**Directions**: The whole listing below needs to be retyped without a single change.

**Excerpted data**:
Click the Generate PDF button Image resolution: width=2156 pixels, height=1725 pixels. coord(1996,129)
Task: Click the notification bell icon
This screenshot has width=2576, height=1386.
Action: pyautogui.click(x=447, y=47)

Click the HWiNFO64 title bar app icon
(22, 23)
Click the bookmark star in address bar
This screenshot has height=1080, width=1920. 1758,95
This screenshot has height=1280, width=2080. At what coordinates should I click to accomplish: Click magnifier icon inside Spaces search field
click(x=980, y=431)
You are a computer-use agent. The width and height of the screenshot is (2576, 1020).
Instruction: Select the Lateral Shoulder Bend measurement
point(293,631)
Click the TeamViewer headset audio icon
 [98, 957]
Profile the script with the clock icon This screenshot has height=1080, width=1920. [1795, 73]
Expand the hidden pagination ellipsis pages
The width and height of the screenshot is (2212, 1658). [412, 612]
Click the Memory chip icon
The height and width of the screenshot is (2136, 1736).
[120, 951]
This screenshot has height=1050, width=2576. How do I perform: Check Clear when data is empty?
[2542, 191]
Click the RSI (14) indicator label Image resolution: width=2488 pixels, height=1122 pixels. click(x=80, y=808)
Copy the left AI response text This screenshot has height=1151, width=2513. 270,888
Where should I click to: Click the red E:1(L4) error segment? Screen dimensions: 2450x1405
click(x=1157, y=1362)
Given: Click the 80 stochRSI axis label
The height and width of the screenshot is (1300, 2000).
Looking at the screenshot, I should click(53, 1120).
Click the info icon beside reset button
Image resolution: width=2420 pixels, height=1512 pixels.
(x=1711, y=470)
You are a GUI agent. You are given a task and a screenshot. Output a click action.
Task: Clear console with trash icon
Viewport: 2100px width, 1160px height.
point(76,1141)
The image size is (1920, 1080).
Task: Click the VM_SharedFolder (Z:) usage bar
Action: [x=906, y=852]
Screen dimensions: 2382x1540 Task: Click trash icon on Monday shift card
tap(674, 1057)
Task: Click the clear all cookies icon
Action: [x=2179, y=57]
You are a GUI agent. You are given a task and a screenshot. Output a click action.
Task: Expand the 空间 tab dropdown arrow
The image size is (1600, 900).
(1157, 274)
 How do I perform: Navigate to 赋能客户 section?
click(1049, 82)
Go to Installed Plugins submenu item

**Finished task**:
Click the Generate PDF button Image resolution: width=2156 pixels, height=1725 pixels. coord(1996,129)
Task: Click the notification bell icon
This screenshot has width=2576, height=1386.
Action: pyautogui.click(x=447, y=47)

Click the HWiNFO64 title bar app icon
(22, 23)
Click the bookmark star in address bar
This screenshot has height=1080, width=1920. 1758,95
This screenshot has height=1280, width=2080. At what coordinates should I click to accomplish: Click magnifier icon inside Spaces search field
click(x=980, y=431)
You are a computer-use agent. The width and height of the screenshot is (2576, 1020).
Instruction: Select the Lateral Shoulder Bend measurement
point(293,631)
Click the TeamViewer headset audio icon
 [98, 957]
Profile the script with the clock icon This screenshot has height=1080, width=1920. [1795, 73]
Expand the hidden pagination ellipsis pages
The width and height of the screenshot is (2212, 1658). [412, 612]
Click the Memory chip icon
The height and width of the screenshot is (2136, 1736).
[120, 951]
This screenshot has height=1050, width=2576. How do I perform: Check Clear when data is empty?
[2542, 191]
Click the RSI (14) indicator label Image resolution: width=2488 pixels, height=1122 pixels. click(x=80, y=808)
Copy the left AI response text This screenshot has height=1151, width=2513. 270,888
Where should I click to: Click the red E:1(L4) error segment? Screen dimensions: 2450x1405
click(x=1157, y=1362)
Given: Click the 80 stochRSI axis label
The height and width of the screenshot is (1300, 2000).
Looking at the screenshot, I should click(53, 1120).
Click the info icon beside reset button
Image resolution: width=2420 pixels, height=1512 pixels.
(x=1711, y=470)
You are a GUI agent. You are given a task and a screenshot. Output a click action.
Task: Clear console with trash icon
Viewport: 2100px width, 1160px height.
point(76,1141)
The image size is (1920, 1080).
Task: Click the VM_SharedFolder (Z:) usage bar
Action: [x=906, y=852]
Screen dimensions: 2382x1540 Task: Click trash icon on Monday shift card
tap(674, 1057)
Task: Click the clear all cookies icon
Action: [x=2179, y=57]
You are a GUI agent. You are given a task and a screenshot. Output a click action.
Task: Expand the 空间 tab dropdown arrow
The image size is (1600, 900).
(1157, 274)
 How do I perform: Navigate to 赋能客户 section?
click(1049, 82)
Go to Installed Plugins submenu item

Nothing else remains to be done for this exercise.